Kristinn Pálsson

General Contractor Jesi
- Position: Guard
- League: Serie B Basket

Personal information
- Born: 17 December 1997 (age 28)
- Nationality: Icelandic
- Listed height: 198 cm (6 ft 6 in)

Career information
- College: Marist (2015–2017)
- Playing career: 2011–present

Career history
- 2011–2012: Njarðvík-b
- 2018–2020: Njarðvík
- 2020–2022: Grindavík
- 2022–2023: Aris Leeuwarden
- 2023–2025: Valur
- 2025–present: General Contractor Jesi

Career highlights
- Úrvalsdeild Domestic Player of the Year (2024); 2x Úrvalsdeild Domestic All-First team (2024, 2025); Úrvalsdeild karla champion (2024); 2× Icelandic Basketball Cup (2025); Icelandic Super Cup (2023);

= Kristinn Pálsson =

Icelandic basketball player

Kristinn Pálsson (born 17 December 1997) is an Icelandic basketball player and a member of the Icelandic national team.

==Basketball career==
===Early career===
Kristinn started playing basketball with the junior teams of Njarðvík at the age of 6. He played his first senior games with its reserve team in the Icelandic Cup during the 2011–12 and 2012–13 seasons. During the summer of 2013, he signed with A.S. Stella Azzurra, amateur basketball club in Rome, to play for its junior team program.

===College career===
After two seasons with Stella Azzurra, Kristinn joined Marist College in 2015. During his freshman season, he averaged 8.7 points and 4.4 rebounds. In December 2017, during his junior season, he announced that he was leaving the school due to a death in his family.

===Return to Iceland===
In January 2018, Kristinn returned to Iceland and intended to join his hometown team of Njarðvík. However, after three games FIBA revoked his playing license as Stella Azzurra was demanding compensation due to him being a member of their team when he turned 18-years old. Although he played for Njarðvík's juniors teams from the age of 6 to 16, FIBA agreed with Azzurra and Njarðvík was forced to pay a 9,600 euros in compensation.

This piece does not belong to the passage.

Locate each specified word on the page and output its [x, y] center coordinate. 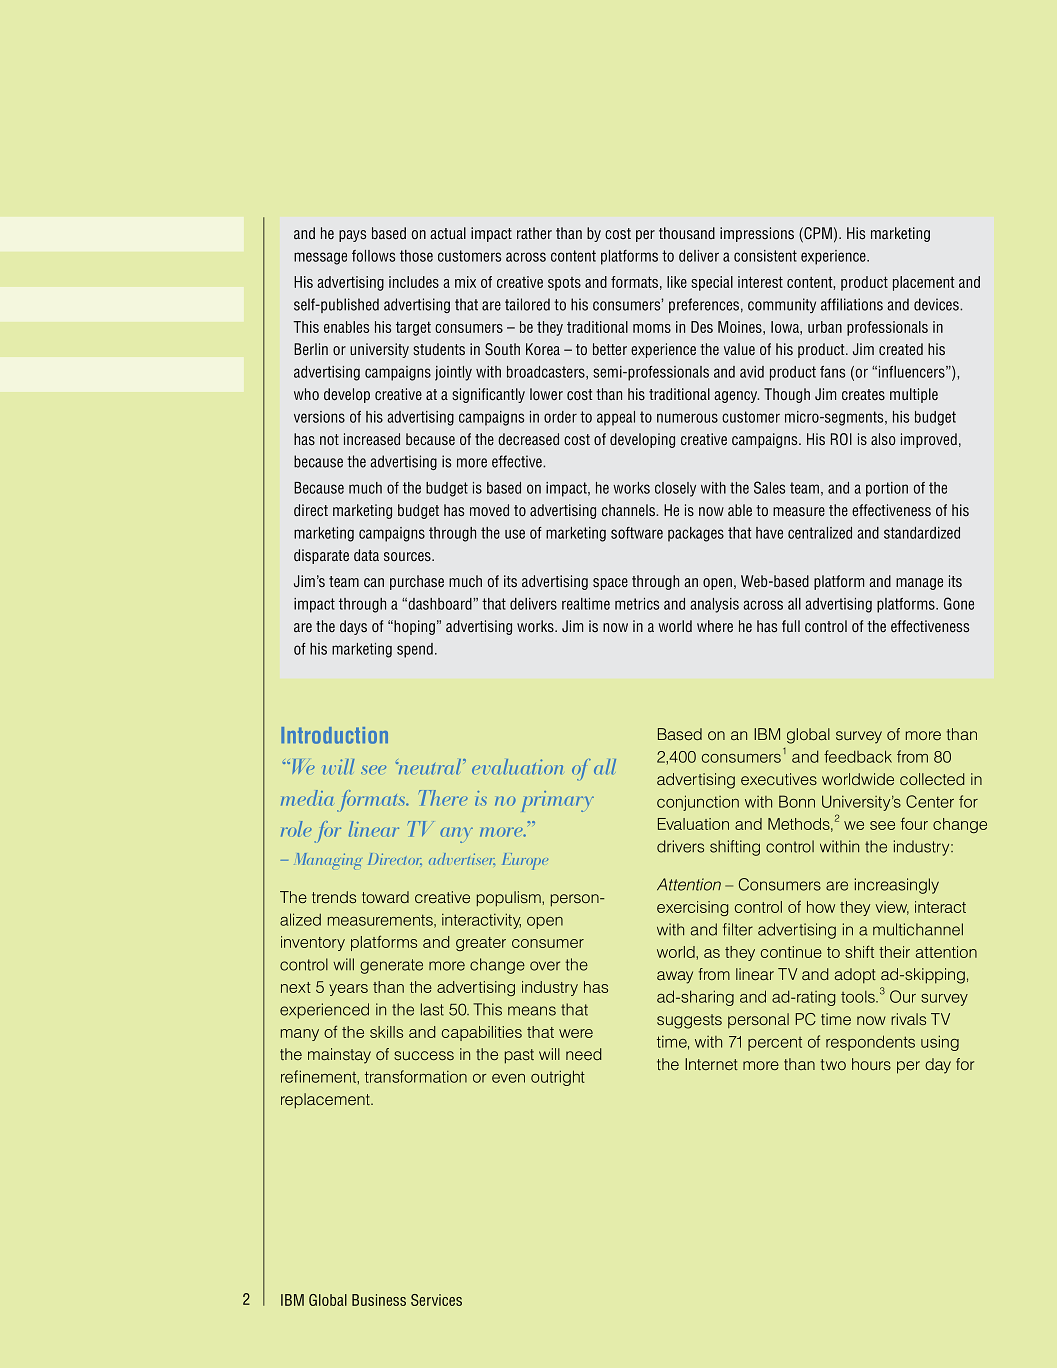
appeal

In May 2020, Kristinn signed with Grindavík. On 29 April 2021, he scored a game winning three pointer at the buzzer against ÍR. For the season, he averaged 12.2 points, 6.4 rebounds and 3.1 assists.

=== Netherlands ===
On 24 June 2022, Kristinn signed with Dutch club Aris Leeuwarden of the BNXT League.

=== Return to Iceland ===
On 24 August 2023, Kristinn signed with Valur. On 24 September 2023, he won the Icelandic Super Cup after Valur defeated Tindastóll 80–72.

On 22 March 2025, he won the Icelandic Cup after Valur defeated KR in the Cup finals, 96–78.

In July 2025, he signed with General Contractor Jesi of the Italian Serie B Basket.

==National team career==
Kristinn debuted with the Icelandic national team in 2017.

==Career statistics==
===National team===

| Team | Tournament | Pos. | GP | PPG | RPG | APG |
|---|---|---|---|---|---|---|
| Iceland | EuroBasket 2025 | 22nd | 5 | 7.4 | 3.4 | 1.0 |

==Personal life==
Kristinn's father is former national team player Páll Kristinsson.